While previous generations may not have required a strong background in math and science to be considered informed citizens, today’s world has lived up to the vision of H.G. Wells: It is one in which statistical thinking is “as necessary for efficient citizenship as the ability to read and write.” The relevance of mathematics to understanding contemporary policy issues, healthcare, and the modern conception of human nature is increasingly clear. Students who want an in-depth understanding of everything from behavioral economics to education policy require more than a superficial level of proficiency with numbers.
Now more than ever, people employ data-backed arguments, even to tackle the problems once addressed by the other fields. Just 100 years ago, the mystery of human happiness was a question for poets and theorists, but today, we take heed of empirical studies correlating happiness to job security and relative wealth. Now, even the moral dilemmas of altruism are modeled by behavioral economists interested in quantifying the extent to which people are averse to inequality. In order for the social theorist or ethicist to develop such models, however, certain foundational mathematical skills are necessary. Questions of scientific inquiry—from global climate change to the impact of cell phone usage on brain tumors—have become ever relevant to our daily lives; if we are to make informed decisions about issues at the intersection of science and policy, we can’t be daunted by empirical argumentation.
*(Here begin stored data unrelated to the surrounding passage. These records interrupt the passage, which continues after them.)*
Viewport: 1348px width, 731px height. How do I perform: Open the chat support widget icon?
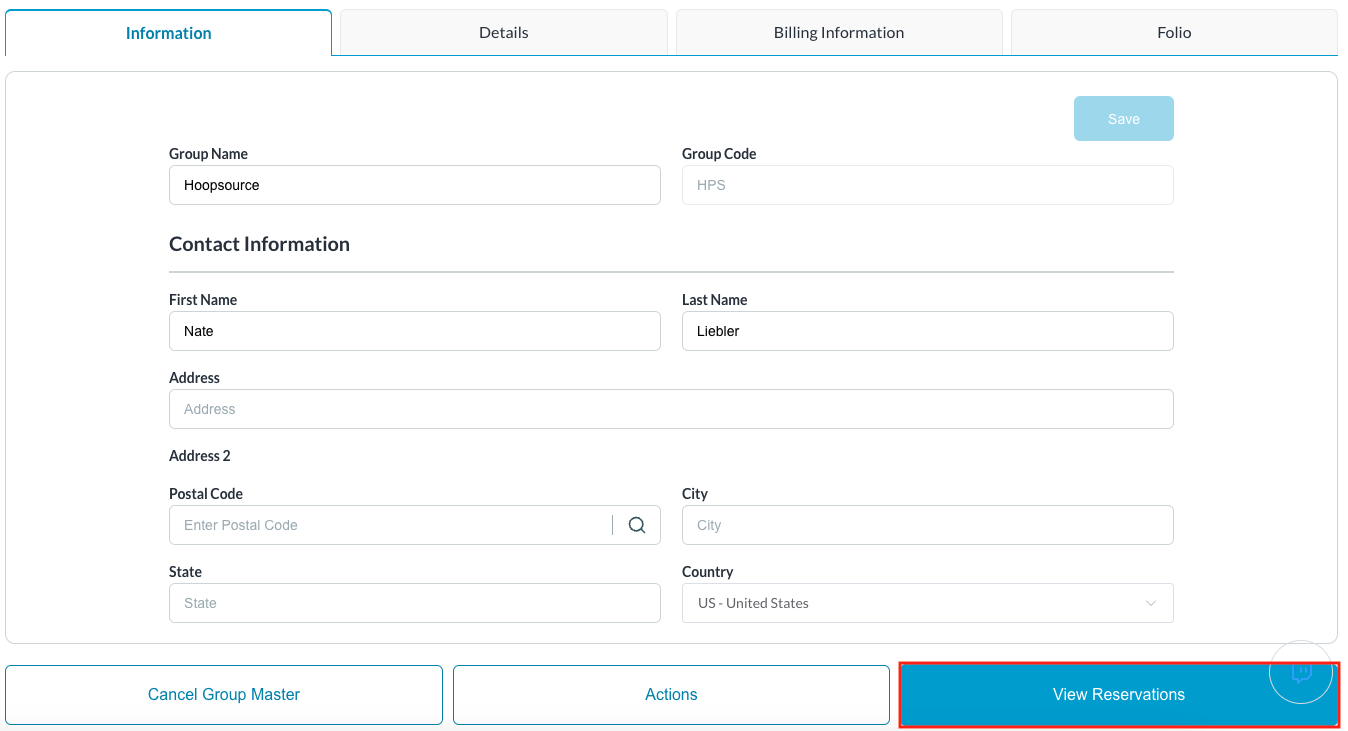click(1301, 673)
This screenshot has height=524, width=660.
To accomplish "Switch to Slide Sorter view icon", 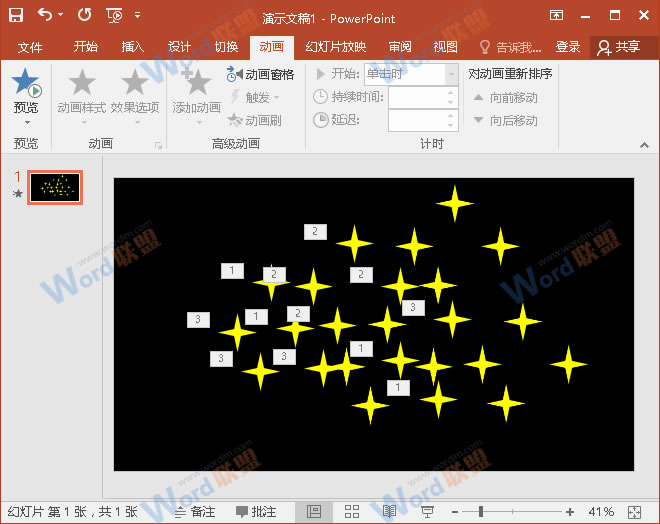I will [x=352, y=511].
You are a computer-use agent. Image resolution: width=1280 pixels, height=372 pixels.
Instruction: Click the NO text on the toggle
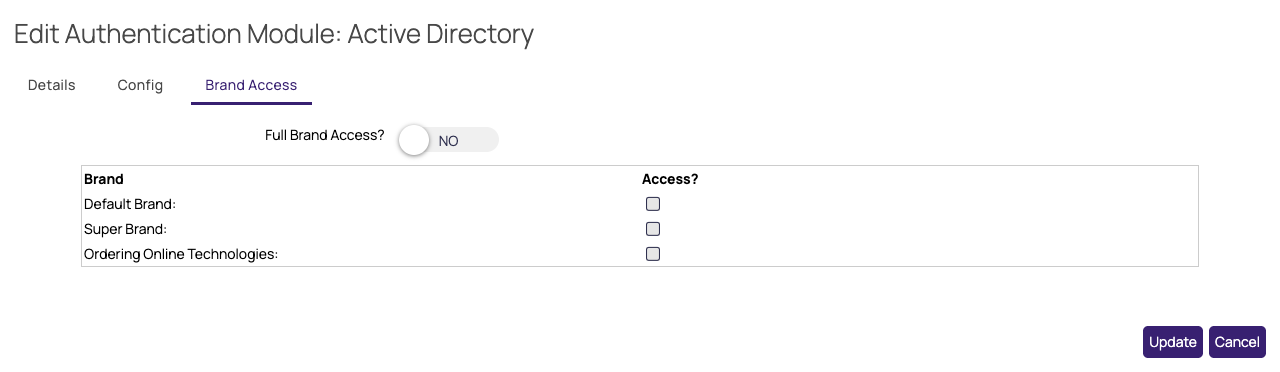[x=448, y=141]
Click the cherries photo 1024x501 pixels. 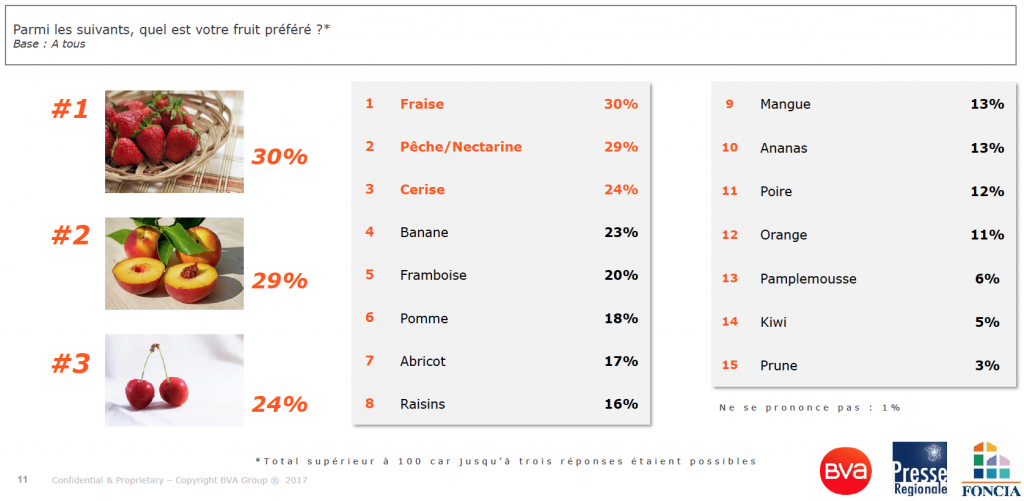click(x=174, y=380)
The College, however, does little to prepare students for this charge. While the current core’s QR requirement boast classes such as QR50: Medical Detectives and QR46: The Visual Display of Numbers, no class teaches a range of foundational topics—from statistical reasoning to model building—for the non-concentrator to learn. Introductory statistics courses, which are required by many empirical social sciences, cover the former, but leave one unacquainted with the calculus needed to build models. Math departmental courses, on the other hand, are heavy on calculus, usually so much so that students who don’t have an intense interest don’t bother to take the class. These two poles leave students lacking a middle ground between the courses aimed at concentrators and fluffier Core classes that do little to prepare students for subsequent coursework.
Rather than banish students to this no man’s land, the Faculty should aim to develop a foundational course required of all students not exempt from their QR requirement. Such a course would be devoted to equipping students with both the statistical vocabulary and the higher math techniques needed to navigate both policy- and model-oriented courses. Taken during students’ first year, this course would prepare students for the twenty-first century.
Hope may lie in the new Gen Ed program, whose requirements recognize that “empirical reasoning is not a discrete body of knowledge” but “a set of related conceptual skills that guide valid reasoning and decision-making.”
Until the Faculty really adopts such an initiative, however, our optimism must be tempered. The reported inertia and apathy in new course development may yet condemn students to recast versions of the hollow Cores. As of yet, no new courses have been created under this Gen Ed category. Of existing courses approved to count for credit, only one, Mathematics 154: Probability Theory (which even Gen Ed Committee chair Jay R. Harris admits most students are never going to take), is not a hold-over from the Core.
If the University is truly committed to a liberal arts education, it can no longer afford to ignore the growing importance of mathematics and statistics. Literacy as a prerequisite to good citizenship in modern society must expand its demands, such that even scholars of postcolonial theory or adherents of Rawls remember how to manipulate simple derivatives and infer conclusions from a statistical t-test.
Ramya Parthasarathy ’09, a Crimson editorial chair, is a social studies concentrator in Winthrop House.